This is an amusing omission because, in my experience, it's common both for the vulgar to confuse tools such as cellphones with "technology" as a whole, which of course includes the whole technological matrix that you're analyzing; and for ignorant rulers to believe that the crucial ingredient in economic prosperity is for an outside company to open a factory in your town, thus "providing work".

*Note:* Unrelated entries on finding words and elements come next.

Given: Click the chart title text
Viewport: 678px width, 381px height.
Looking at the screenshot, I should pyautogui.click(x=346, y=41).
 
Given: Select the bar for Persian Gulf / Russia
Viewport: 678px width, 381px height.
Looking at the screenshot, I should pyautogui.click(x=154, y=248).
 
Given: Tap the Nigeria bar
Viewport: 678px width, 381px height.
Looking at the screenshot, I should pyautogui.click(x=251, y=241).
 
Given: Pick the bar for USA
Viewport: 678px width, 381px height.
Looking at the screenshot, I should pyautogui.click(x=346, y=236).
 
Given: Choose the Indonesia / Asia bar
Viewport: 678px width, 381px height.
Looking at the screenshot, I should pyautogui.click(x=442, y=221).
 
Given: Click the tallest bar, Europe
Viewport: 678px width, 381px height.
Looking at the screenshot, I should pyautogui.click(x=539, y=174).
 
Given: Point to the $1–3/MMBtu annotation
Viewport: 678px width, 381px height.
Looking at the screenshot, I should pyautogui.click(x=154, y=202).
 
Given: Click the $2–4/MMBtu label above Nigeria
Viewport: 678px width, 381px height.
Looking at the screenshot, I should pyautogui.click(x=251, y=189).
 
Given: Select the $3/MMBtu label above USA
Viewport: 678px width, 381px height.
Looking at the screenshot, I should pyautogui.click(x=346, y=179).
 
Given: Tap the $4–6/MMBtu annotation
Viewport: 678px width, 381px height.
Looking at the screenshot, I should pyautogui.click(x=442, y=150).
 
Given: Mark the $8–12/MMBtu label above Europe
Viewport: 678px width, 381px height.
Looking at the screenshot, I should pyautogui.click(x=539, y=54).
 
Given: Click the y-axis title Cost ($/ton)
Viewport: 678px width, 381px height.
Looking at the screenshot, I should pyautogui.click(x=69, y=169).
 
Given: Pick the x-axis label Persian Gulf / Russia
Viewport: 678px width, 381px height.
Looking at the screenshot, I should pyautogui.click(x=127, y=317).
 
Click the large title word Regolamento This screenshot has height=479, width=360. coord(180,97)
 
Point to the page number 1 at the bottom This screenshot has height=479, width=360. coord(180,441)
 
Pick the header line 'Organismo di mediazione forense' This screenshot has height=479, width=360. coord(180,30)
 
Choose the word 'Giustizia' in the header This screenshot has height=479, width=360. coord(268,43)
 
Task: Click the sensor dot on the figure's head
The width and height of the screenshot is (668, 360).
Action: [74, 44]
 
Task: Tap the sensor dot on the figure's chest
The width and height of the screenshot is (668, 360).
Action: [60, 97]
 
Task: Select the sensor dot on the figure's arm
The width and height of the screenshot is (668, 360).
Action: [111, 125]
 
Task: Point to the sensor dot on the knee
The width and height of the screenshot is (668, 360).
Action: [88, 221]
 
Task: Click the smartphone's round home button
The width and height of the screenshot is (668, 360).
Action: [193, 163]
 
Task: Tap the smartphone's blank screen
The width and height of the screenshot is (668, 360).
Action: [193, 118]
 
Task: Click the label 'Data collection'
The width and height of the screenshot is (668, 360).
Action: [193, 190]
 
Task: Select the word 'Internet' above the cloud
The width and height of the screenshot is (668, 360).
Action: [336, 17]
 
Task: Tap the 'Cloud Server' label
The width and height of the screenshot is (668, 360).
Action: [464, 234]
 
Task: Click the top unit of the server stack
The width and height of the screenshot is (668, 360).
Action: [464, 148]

Speaking of ignorant rulers, maybe this is in some sense implicit in your "network dynamics" or "Governance, Management, & Organization" categories, but I think it deserves special attention: a major obstacle to technological development always and everywhere is violence, in a couple of different forms. First, outright witch-burning is a constant threat, as experienced by Giordano Bruno, the Maya codices, Steve Kurtz, Aaron Swartz, Charles Lieber, and numerous others; second, and not entirely separate, unfreedom, expropriation, and wanton destruction, all by means of collective violence, destroyed Shuman's Solar Engine One, the first RepRap, Archimedes' life, Galileo's career, and Zuse's Z1, and nipped many other promising developments in the bud.
But such violence does not arise in isolation; it proceeds from a social climate that nurtures and foments it, which can impede progress even when it doesn't erupt into outright vandalism and murder. So I think there's a certain necessary element of tolerance and admiration of technical excellence whose lack strangles any hope of progress in most social climates. Not only did they laugh at Fulton, the Wright Brothers, and Bozo the Clown, they laughed at William Kamkwamba; how many other Kamkwambas has Malawi lost that way?
________________
† It isn't true that lanthanoids don't form ores at all; monazite and bastnäsite are ores of lanthanoids (as well as actinoids). Cerium in the earth's crust, for example, is about 60 ppm on average, but typically almost half (which would be 500 000 ppm) of either of these ores, so it's more concentrated there by three or four orders of magnitude. The difficulty is that they all form the same ore because they're damn near identical, chemically speaking, which is why many of them were among the last elements to be isolated. But this is very much not the case with landfill, in which the lanthanoids are conveniently separated not only from one another but from the hazardous actinoids — although cigarette-lighter flints have many lanthanoids, if you're mining catalytic converters, they'll be entirely free of both thorium and lanthanum.